_ASSIGNMENT_: For the records that follow, work out how many lines include "page" and give only that count.

_DATA EXTRACTS_:

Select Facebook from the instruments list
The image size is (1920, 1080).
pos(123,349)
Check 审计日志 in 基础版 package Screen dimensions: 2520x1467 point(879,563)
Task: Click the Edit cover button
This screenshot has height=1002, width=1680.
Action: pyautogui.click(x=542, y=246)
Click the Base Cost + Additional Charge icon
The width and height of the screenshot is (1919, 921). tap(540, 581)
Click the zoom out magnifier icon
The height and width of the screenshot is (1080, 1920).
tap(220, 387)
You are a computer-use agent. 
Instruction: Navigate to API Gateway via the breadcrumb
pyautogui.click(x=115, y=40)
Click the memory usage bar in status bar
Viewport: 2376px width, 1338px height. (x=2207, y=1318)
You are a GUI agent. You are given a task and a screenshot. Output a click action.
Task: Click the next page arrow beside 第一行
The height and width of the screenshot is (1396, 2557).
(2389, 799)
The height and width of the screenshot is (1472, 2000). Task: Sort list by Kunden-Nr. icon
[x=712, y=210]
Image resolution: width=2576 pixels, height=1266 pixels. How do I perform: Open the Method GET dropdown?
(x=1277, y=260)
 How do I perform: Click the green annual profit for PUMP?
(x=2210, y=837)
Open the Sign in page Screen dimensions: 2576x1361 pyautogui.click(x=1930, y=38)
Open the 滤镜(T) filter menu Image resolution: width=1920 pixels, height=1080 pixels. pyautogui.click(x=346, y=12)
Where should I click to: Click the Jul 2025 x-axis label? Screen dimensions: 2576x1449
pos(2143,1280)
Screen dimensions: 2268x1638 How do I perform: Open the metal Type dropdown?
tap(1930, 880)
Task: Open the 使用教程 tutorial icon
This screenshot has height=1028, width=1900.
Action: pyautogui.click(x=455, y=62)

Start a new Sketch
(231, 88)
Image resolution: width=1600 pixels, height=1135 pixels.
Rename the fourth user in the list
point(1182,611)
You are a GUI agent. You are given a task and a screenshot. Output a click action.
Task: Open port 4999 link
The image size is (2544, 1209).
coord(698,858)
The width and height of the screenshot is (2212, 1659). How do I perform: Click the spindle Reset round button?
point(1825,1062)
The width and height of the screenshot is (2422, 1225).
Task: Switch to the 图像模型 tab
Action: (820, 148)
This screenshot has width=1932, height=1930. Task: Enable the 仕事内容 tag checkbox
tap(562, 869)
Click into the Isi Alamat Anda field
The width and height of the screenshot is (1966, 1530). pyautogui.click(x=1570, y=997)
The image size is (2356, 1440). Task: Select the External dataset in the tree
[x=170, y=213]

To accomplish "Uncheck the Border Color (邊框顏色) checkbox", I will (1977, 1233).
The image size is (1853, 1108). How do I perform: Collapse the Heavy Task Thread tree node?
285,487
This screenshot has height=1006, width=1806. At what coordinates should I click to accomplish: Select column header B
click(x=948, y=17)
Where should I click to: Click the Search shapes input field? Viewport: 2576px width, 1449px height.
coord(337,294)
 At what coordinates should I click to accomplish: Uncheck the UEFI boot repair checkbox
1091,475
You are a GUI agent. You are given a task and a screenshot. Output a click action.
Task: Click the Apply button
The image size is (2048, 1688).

_SOLUTION TO THIS TASK_: 2